- Genre: Comedy
- Written by: Rick Gitelson
- Directed by: David S. Cass Sr.
- Starring: Tori Spelling Jordan Bridges
- Music by: David Kitay
- Country of origin: United States
- Original language: English

Production
- Producers: Robert Halmi, Jr. Albert T. Dickerson III
- Editor: Jennifer Jean Cacavas
- Running time: 120 minutes
- Production company: Mat IV Productions

Original release
- Network: Hallmark Channel
- Release: February 12, 2005

= Family Plan (2005 film) =

Family Plan is a 2005 American television comedy film directed by David S. Cass Sr., written by Rick Gitelson, and starring Tori Spelling and Greg Germann.
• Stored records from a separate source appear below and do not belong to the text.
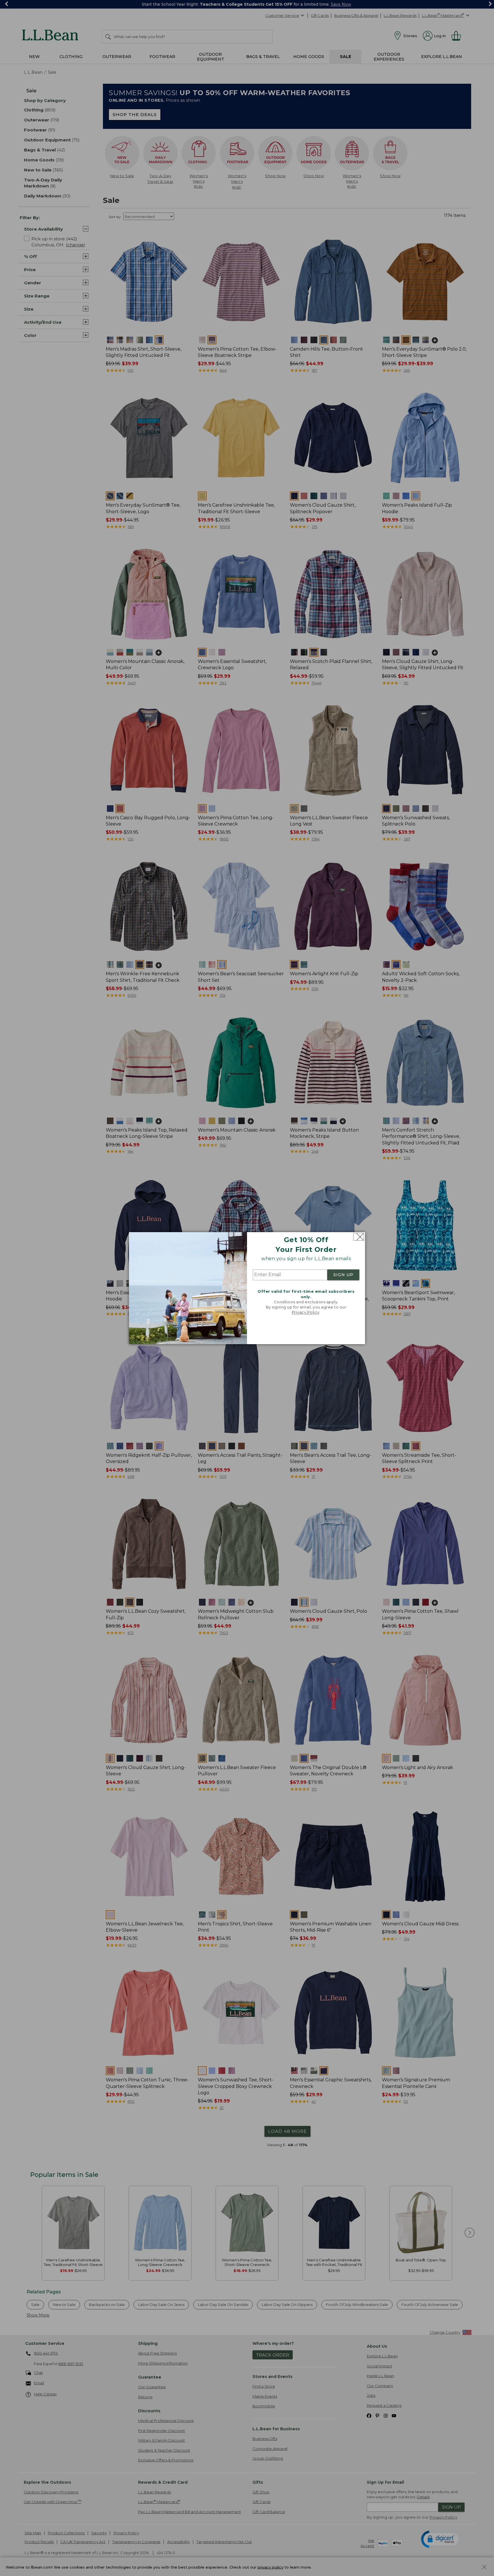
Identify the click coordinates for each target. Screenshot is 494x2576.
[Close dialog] (359, 1236)
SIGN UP (343, 1275)
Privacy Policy (305, 1312)
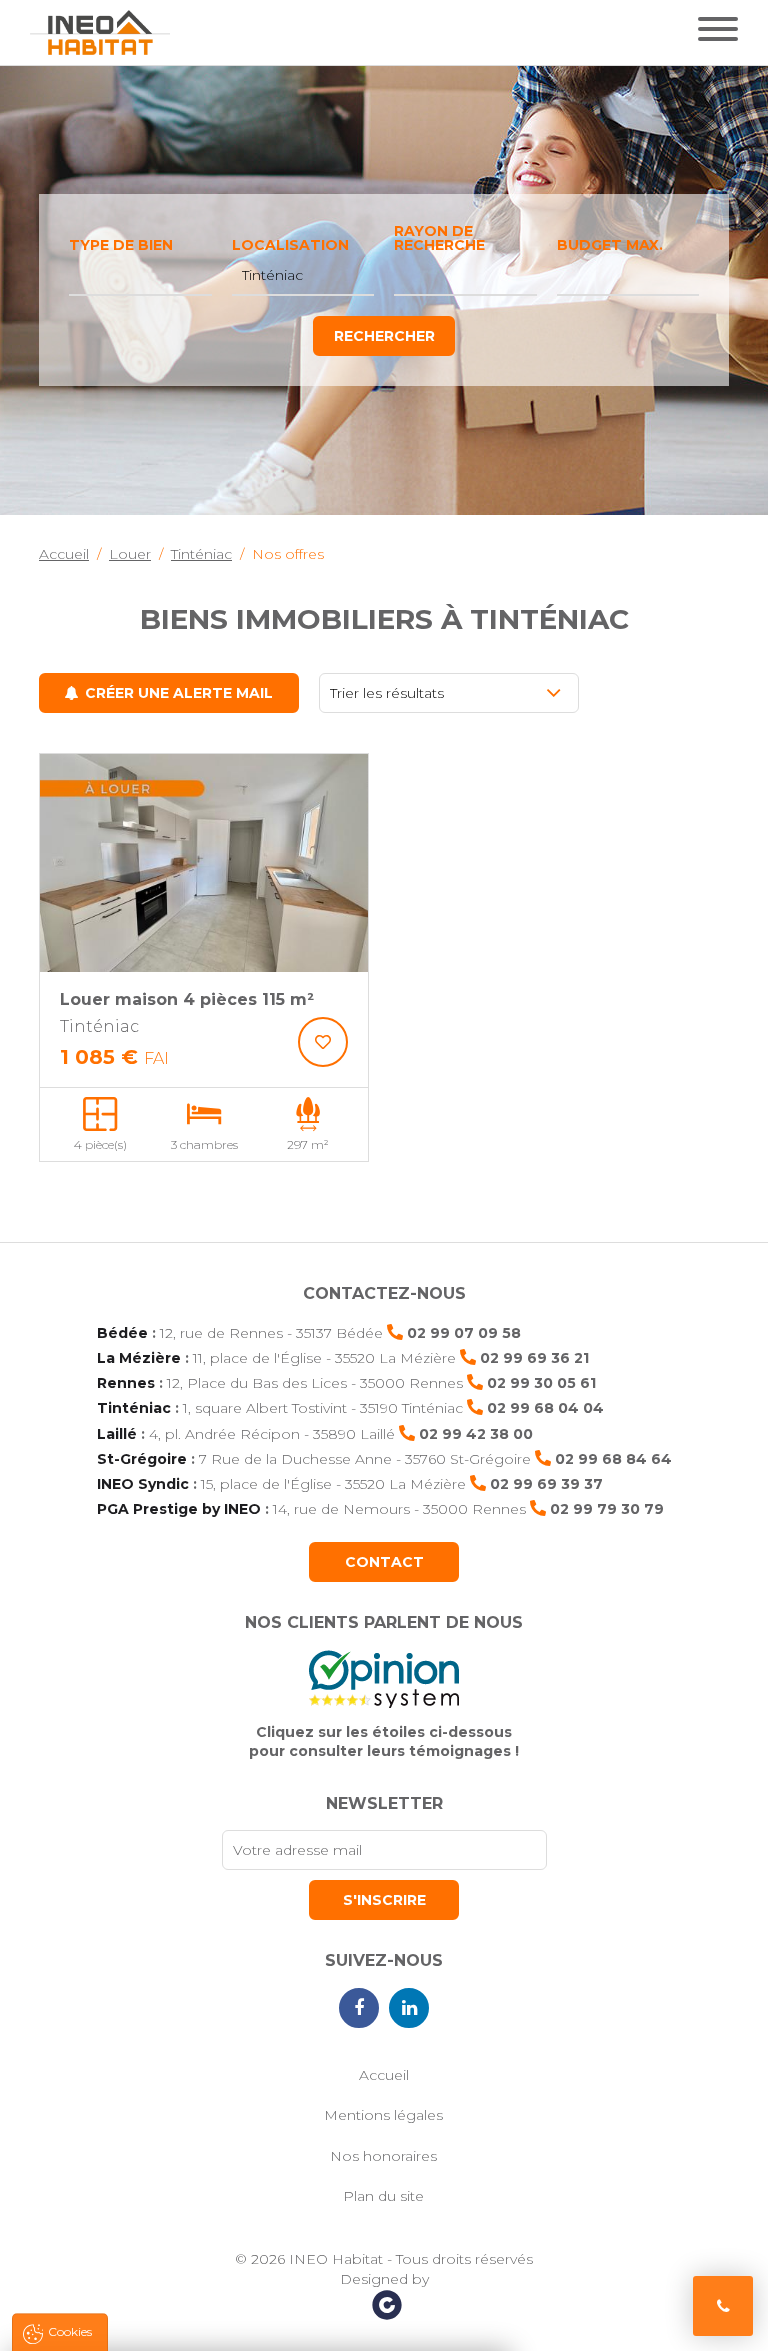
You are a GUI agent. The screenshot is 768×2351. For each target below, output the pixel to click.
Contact (384, 1562)
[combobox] (140, 276)
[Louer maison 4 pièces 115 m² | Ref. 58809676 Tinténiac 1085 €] (204, 863)
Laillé (117, 1434)
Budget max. (610, 245)
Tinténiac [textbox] (272, 275)
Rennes (126, 1383)
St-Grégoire (142, 1459)
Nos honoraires (383, 2156)
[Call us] (723, 2306)
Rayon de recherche (439, 238)
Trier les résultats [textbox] (387, 693)
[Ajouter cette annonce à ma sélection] (323, 1042)
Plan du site (383, 2196)
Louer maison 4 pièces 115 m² (187, 999)
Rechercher (384, 336)
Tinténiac (134, 1408)
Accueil (384, 2075)
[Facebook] (359, 2008)
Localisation (290, 245)
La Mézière (139, 1358)
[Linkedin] (409, 2008)
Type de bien (121, 245)
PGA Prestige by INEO (179, 1509)
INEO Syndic (143, 1484)
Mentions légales (383, 2115)
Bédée (122, 1333)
It filmed in Los Angeles by Mat IV Productions in association with Alpine Media and Larry Levinson Productions and was presented by Hallmark Entertainment. It premiered on February 12, 2005 on the Hallmark Channel, as part of their Valentine's Day celebration. This is the feature film debut of Chloë Grace Moretz.

==Plot==
Charlie works for a company that is taken over by Walcott, who believes family values are a priority. Career-driven Charlie does a little fibbing when under the pressure of Walcott's standards, and believes she's in the clear. But when Walcott invites himself over for dinner, she borrows her friend's house and daughter and hires actor Buck to play her husband for the evening. The one-night "act" turns into a full-time gig when her boss decides to rent the house next door for the summer, forcing Charlie and Buck to stay together in the fake lifestyle she created.

==Cast==
- Tori Spelling as Charlie
  - Chloë Grace Moretz as Young Charlie
- Greg Germann as Walcott
- Jordan Bridges as Buck
- Kali Rocha as Stacy
- Kate Vernon as Victoria
- Jon Polito as Gold
- Christopher Cass as Troy
- Abigail Breslin as Nicole

==Reception==
Hal Erickson from All Movie Guide wrote: "Family Plan will probably seem a breath of fresh air to anyone who hasn't seen such movies as Picture Perfect and Good Neighbor Sam, or who can't remember the mid-1960s TV sitcom Occasional Wife." The movie premiered with a 1.4 household rating and was viewed by more than 1.9 million unduplicated viewers. It was also part of Hallmark Channel's third-highest day to date, and was ranked among the top 10 in the time period for household rating (#10).